Chinese ships can go through the Straits of Malacca, which are surrounded by Indonesia, Malaysia, and Singapore, or they can go further south and traverse either the Lombok Strait or the Sunda Strait, both of which cut through Indonesia, and both of which bring you out into the open waters of the Indian Ocean just to the northwest of Australia. China, however, is not likely to be able to get through the Straits of Malacca in a conflict with the United States, because Singapore, which is closely allied with Washington, sits astride that passageway. This is what Chinese strategists call “the Malacca dilemma.” Therefore, China has a powerful incentive to make sure its ships can move through the two main openings that run through Indonesia.

This situation almost certainly means that China will maintain a significant military presence in the waters off the northern coast of Australia and maybe even on Indonesian territory. China will for sure be deeply concerned about Australia’s power projection capabilities, and will work to make sure that they cannot be used to shut down either the Lombok or Sunda Straits or threaten China shipping in the Indian Ocean.

I should mention that I don’t subscribe to the traditional realist school of international relations theory for a variety of reasons I will not get into on this blog. In this particular case, I think Mearsheimer’s conclusions are both overdetermined by geography and insufficiently aware of it– he neglects to mention the grave difficulty that the merchant marine has in navigating both the Lombok and Sunda Straits due to their dangerous current patterns and shallow features, difficulties that drive up maritime insurance costs dramatically and give mariners a strong incentive to avoid them.

But as the constructivist scholar Alexander Wendt says, “anarchy is what states make of it,” so to the extent strategic thinkers in Beijing, Jakarta, Canberra, and Washington find Mearsheimer’s arguments convincing, they will have an impact.

Which of These Is Not Like the Others

Josh Kurlantzick has a post up at Asia Unbound, the blog of the Asia staff of the Council on Foreign Relations, suggesting that we ought to be wary of the high growth numbers that many Southeast Asian economies are posting this year. He notes that this growth is export-based, and thus subject to the whims of external shocks like the East Asian Financial Crisis of 1997-1998 and the Global Financial Crisis of 2008-2009. He further notes the difficulties that governments in the region have had in spurring domestic consumption in order to diversify drivers of growth.

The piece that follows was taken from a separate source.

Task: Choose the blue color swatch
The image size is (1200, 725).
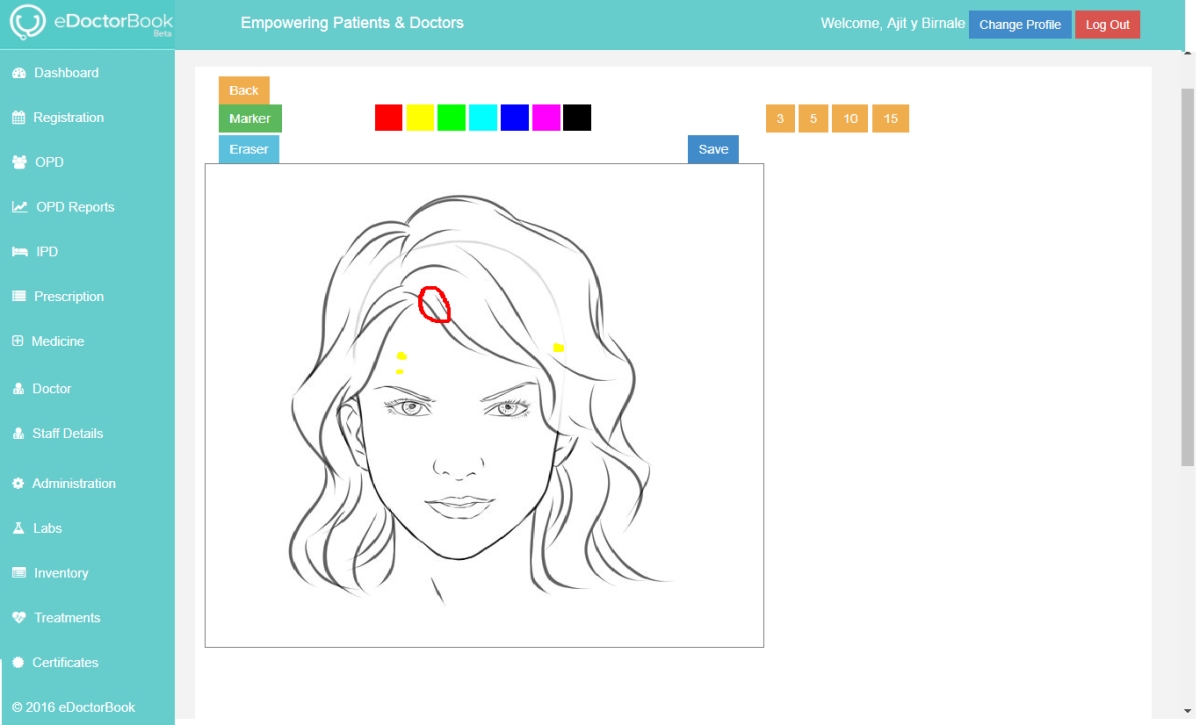Action: pyautogui.click(x=514, y=118)
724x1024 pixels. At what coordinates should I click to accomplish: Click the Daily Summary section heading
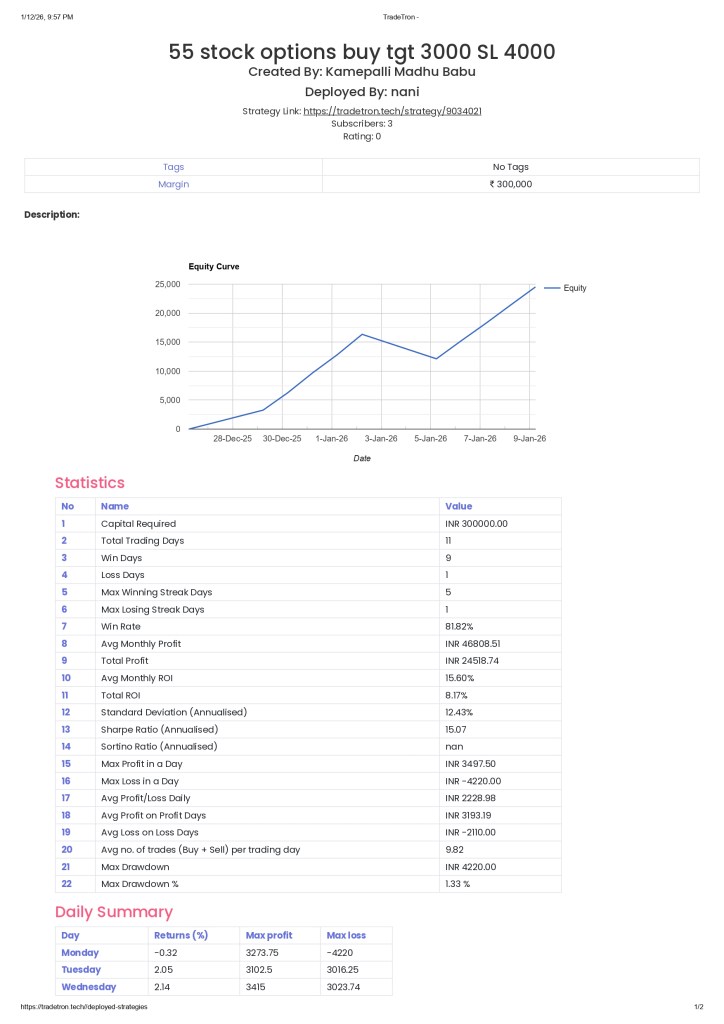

He is right about most of the countries he cites–Singapore, Thailand, and the Philippines (and I would add Malaysia to that list)– but he is mistaken to include Indonesia among the bunch. Indonesia is not like its neighbors in the region, in that it already boasts substantial domestic consumption numbers, numbers which sustained it through last year’s crisis with a 4.5% growth rate. (The rate was helped by robust spending on the legislative and presidential elections, which some economists suggested amounted to an astounding 1% of GDP).

In fact, Indonesia has the opposite problem: a dearth of foreign investment and exports. Conventional wisdom holds that export-focused investors have shied away from Indonesia for two reasons, corruption and its decrepit infrastructure. Intangibles like rule of law, sanctity of contract, and regulatory reliability– all things that are held hostage by this country’s endemic culture of corruption– matter to foreign firms. So, too, does the ability to reliably deliver a product, a capacity frequently diminished by inadequate infrastructure.

I recall a resources client I once worked for, in a previous life as a political risk analyst, which told our firm’s principals that after three months of regulatory obstruction and unreliable delivery, they were ready to just give up on Indonesia. No matter how much better the price of the ore coming out of the hills here was, the difference would be made up in the cost of delays and hiring consultants and lawyers to seek ways around those delays, or scrambling to find alternative sources at the last minute.

All this has made Indonesia a market of last resort for resources and in other exports, and is holding the country back from even greater growth. Tragically, few in power in Jakarta seem interested in changing the culture that has created the problem.